=== Input records ===

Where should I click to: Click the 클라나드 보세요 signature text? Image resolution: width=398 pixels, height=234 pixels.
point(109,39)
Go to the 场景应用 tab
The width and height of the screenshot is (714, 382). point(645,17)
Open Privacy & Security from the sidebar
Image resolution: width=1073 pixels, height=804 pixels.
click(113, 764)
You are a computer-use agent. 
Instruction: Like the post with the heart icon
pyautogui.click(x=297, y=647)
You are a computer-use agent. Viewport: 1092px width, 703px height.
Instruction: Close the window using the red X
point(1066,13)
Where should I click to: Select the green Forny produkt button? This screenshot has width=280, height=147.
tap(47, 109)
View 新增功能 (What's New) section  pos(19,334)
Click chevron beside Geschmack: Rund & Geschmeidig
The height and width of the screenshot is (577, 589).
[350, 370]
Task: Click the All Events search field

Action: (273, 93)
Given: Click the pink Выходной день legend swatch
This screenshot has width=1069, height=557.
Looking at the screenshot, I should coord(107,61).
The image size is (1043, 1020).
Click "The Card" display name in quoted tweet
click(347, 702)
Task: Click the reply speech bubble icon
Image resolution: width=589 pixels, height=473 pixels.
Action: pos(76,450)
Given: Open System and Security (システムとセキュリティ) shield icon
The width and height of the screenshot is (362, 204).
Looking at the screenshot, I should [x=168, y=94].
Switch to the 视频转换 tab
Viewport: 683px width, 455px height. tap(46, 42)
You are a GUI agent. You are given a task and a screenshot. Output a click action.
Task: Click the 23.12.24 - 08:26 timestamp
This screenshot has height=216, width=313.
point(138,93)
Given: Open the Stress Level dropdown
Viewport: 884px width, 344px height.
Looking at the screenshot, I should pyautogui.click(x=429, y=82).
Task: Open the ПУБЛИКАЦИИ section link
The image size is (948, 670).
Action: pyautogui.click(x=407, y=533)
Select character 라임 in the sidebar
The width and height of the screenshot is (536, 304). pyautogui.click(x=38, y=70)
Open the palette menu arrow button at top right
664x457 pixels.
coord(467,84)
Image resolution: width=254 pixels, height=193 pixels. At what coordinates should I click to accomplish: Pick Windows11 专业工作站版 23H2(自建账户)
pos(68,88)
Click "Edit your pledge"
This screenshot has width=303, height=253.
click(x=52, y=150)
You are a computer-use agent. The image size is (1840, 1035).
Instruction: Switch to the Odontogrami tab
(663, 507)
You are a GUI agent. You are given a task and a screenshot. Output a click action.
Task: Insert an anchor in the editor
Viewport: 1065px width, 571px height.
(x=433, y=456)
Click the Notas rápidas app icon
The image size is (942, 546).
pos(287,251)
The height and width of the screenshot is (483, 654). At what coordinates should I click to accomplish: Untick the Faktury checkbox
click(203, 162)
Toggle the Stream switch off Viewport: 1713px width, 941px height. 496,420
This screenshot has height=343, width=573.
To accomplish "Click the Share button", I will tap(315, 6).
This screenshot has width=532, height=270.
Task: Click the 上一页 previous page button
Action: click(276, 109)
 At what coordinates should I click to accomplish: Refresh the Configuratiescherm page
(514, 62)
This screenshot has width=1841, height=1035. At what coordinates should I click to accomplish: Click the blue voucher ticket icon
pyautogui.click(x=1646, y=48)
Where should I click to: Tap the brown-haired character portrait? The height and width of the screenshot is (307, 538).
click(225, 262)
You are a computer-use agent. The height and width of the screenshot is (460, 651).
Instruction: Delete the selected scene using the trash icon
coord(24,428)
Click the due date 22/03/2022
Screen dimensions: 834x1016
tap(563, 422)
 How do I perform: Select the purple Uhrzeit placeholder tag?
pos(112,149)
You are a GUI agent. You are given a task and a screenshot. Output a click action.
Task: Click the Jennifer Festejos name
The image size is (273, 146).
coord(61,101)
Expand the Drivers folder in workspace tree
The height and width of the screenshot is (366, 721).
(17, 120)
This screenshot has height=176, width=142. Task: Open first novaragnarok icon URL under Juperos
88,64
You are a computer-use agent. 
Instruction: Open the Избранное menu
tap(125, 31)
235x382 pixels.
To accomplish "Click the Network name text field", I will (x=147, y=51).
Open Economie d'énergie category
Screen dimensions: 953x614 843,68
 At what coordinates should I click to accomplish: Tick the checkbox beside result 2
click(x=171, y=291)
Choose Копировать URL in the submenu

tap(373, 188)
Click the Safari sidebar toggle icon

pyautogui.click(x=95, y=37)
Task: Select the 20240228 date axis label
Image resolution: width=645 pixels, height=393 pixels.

===

### Goal:
Can you copy out the listing above word for word?

### Correct output:
Where should I click to: Click the 클라나드 보세요 signature text? Image resolution: width=398 pixels, height=234 pixels.
point(109,39)
Go to the 场景应用 tab
The width and height of the screenshot is (714, 382). point(645,17)
Open Privacy & Security from the sidebar
Image resolution: width=1073 pixels, height=804 pixels.
click(113, 764)
You are a computer-use agent. 
Instruction: Like the post with the heart icon
pyautogui.click(x=297, y=647)
You are a computer-use agent. Viewport: 1092px width, 703px height.
Instruction: Close the window using the red X
point(1066,13)
Where should I click to: Select the green Forny produkt button? This screenshot has width=280, height=147.
tap(47, 109)
View 新增功能 (What's New) section  pos(19,334)
Click chevron beside Geschmack: Rund & Geschmeidig
The height and width of the screenshot is (577, 589).
[350, 370]
Task: Click the All Events search field

Action: (273, 93)
Given: Click the pink Выходной день legend swatch
This screenshot has width=1069, height=557.
Looking at the screenshot, I should coord(107,61).
The image size is (1043, 1020).
Click "The Card" display name in quoted tweet
click(347, 702)
Task: Click the reply speech bubble icon
Image resolution: width=589 pixels, height=473 pixels.
Action: pos(76,450)
Given: Open System and Security (システムとセキュリティ) shield icon
The width and height of the screenshot is (362, 204).
Looking at the screenshot, I should [x=168, y=94].
Switch to the 视频转换 tab
Viewport: 683px width, 455px height. tap(46, 42)
You are a GUI agent. You are given a task and a screenshot. Output a click action.
Task: Click the 23.12.24 - 08:26 timestamp
This screenshot has height=216, width=313.
point(138,93)
Given: Open the Stress Level dropdown
Viewport: 884px width, 344px height.
Looking at the screenshot, I should pyautogui.click(x=429, y=82).
Task: Open the ПУБЛИКАЦИИ section link
The image size is (948, 670).
Action: pyautogui.click(x=407, y=533)
Select character 라임 in the sidebar
The width and height of the screenshot is (536, 304). pyautogui.click(x=38, y=70)
Open the palette menu arrow button at top right
664x457 pixels.
coord(467,84)
Image resolution: width=254 pixels, height=193 pixels. At what coordinates should I click to accomplish: Pick Windows11 专业工作站版 23H2(自建账户)
pos(68,88)
Click "Edit your pledge"
This screenshot has width=303, height=253.
click(x=52, y=150)
You are a computer-use agent. The image size is (1840, 1035).
Instruction: Switch to the Odontogrami tab
(663, 507)
You are a GUI agent. You are given a task and a screenshot. Output a click action.
Task: Insert an anchor in the editor
Viewport: 1065px width, 571px height.
(x=433, y=456)
Click the Notas rápidas app icon
The image size is (942, 546).
pos(287,251)
The height and width of the screenshot is (483, 654). At what coordinates should I click to accomplish: Untick the Faktury checkbox
click(203, 162)
Toggle the Stream switch off Viewport: 1713px width, 941px height. 496,420
This screenshot has height=343, width=573.
To accomplish "Click the Share button", I will tap(315, 6).
This screenshot has width=532, height=270.
Task: Click the 上一页 previous page button
Action: click(276, 109)
 At what coordinates should I click to accomplish: Refresh the Configuratiescherm page
(514, 62)
This screenshot has width=1841, height=1035. At what coordinates should I click to accomplish: Click the blue voucher ticket icon
pyautogui.click(x=1646, y=48)
Where should I click to: Tap the brown-haired character portrait? The height and width of the screenshot is (307, 538).
click(225, 262)
You are a computer-use agent. The height and width of the screenshot is (460, 651).
Instruction: Delete the selected scene using the trash icon
coord(24,428)
Click the due date 22/03/2022
Screen dimensions: 834x1016
tap(563, 422)
 How do I perform: Select the purple Uhrzeit placeholder tag?
pos(112,149)
You are a GUI agent. You are given a task and a screenshot. Output a click action.
Task: Click the Jennifer Festejos name
The image size is (273, 146).
coord(61,101)
Expand the Drivers folder in workspace tree
The height and width of the screenshot is (366, 721).
(17, 120)
This screenshot has height=176, width=142. Task: Open first novaragnarok icon URL under Juperos
88,64
You are a computer-use agent. 
Instruction: Open the Избранное menu
tap(125, 31)
235x382 pixels.
To accomplish "Click the Network name text field", I will (x=147, y=51).
Open Economie d'énergie category
Screen dimensions: 953x614 843,68
 At what coordinates should I click to accomplish: Tick the checkbox beside result 2
click(x=171, y=291)
Choose Копировать URL in the submenu

tap(373, 188)
Click the Safari sidebar toggle icon

pyautogui.click(x=95, y=37)
Task: Select the 20240228 date axis label
Image resolution: width=645 pixels, height=393 pixels.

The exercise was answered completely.